[Text shown]
▼
"The Dark Knight Trilogy" Was NOT "Too Real," AND...
it DID "Respect the Comics!" (Part 1 of 3)

Author: Rick Shew (Follow @SHEWRICK)
February 14, 2015

One of my all-time favorite movie critics was the late Roger Ebert. I often disagreed with the man, but always respected what he had to say.

So, you can imagine my anticipation (as a lifelong Batman fan), in 1989, opening The Dallas Morning News for his syndicated review of Tim Burton’s BATMAN.

The first live action screen version since Adam West’s wholesome Caped Crusader captivated us all with words of wisdom, catchy phrases and a sycophantic obsession with Julie Newmar, in the 60’s. (OK, I wasn’t born yet, but those cheesy-fun, reruns helped define my childhood and armed me with the encyclopedic Batman knowledge I obnoxiously abuse friends, family and the greater online community with today.)

Meanwhile, back in 1989, Ebert said of Burton’s BATMAN...

“BATMAN is a triumph of design over story, style over
substance - a great-looking movie with a
plot you can’t care much about.”
(Roger Ebert, June 23, 1989)

Personally, I give the film a lot more credit than that, but he had a solid point: What WAS the point of that movie, anyway?

As the franchise continued, Ebert’s Bat-Movie reviews got worse. Of the last installment of the Burton/Schumacher era, BATMAN & ROBIN, he says…

“My prescription for the series remains unchanged: scale down.
▲
[Given information]
▼
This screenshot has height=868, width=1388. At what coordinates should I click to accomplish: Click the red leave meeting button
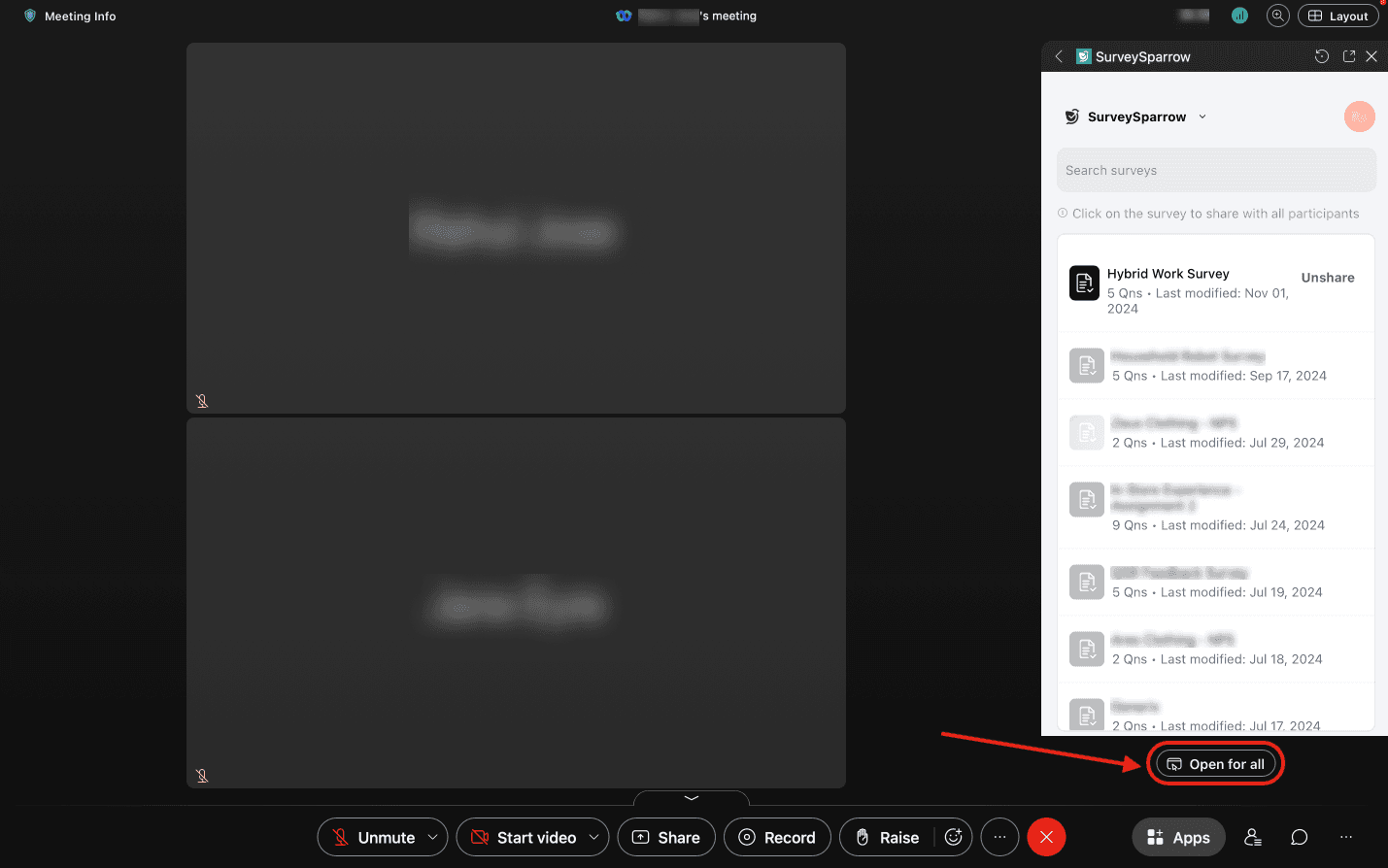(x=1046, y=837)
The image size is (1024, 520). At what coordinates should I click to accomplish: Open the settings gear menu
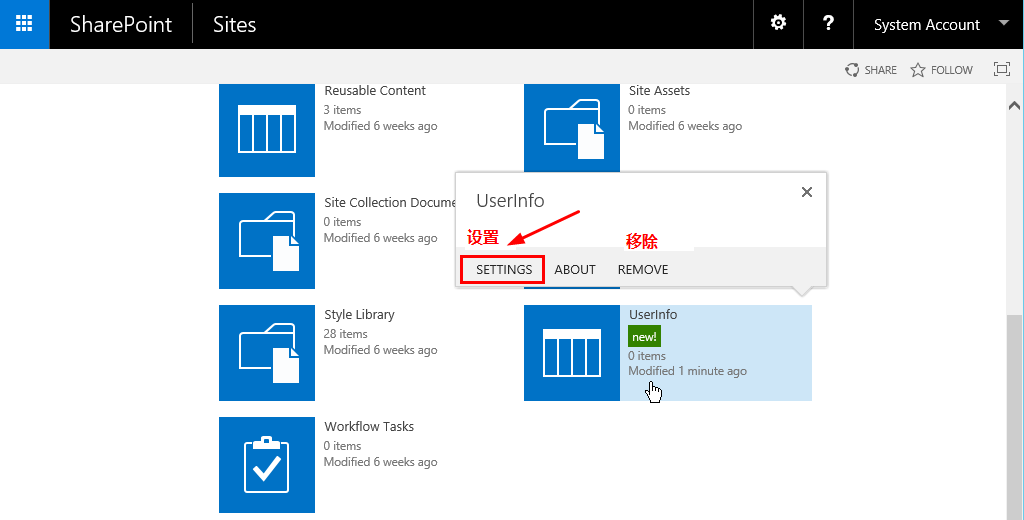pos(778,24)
▲
[To be done]
a: Transcribe the Batman film essay from "Meanwhile, back in" up to and including "June 23, 1989)".
b: According to the Batman film essay, in which newspaper did the author read Roger Ebert's review of Tim Burton's BATMAN?
The lines after the Batman film essay have no connection to it.

[In response]
a:
Meanwhile, back in 1989, Ebert said of Burton’s BATMAN...

“BATMAN is a triumph of design over story, style over
substance - a great-looking movie with a
plot you can’t care much about.”
(Roger Ebert, June 23, 1989)

b: The Dallas Morning News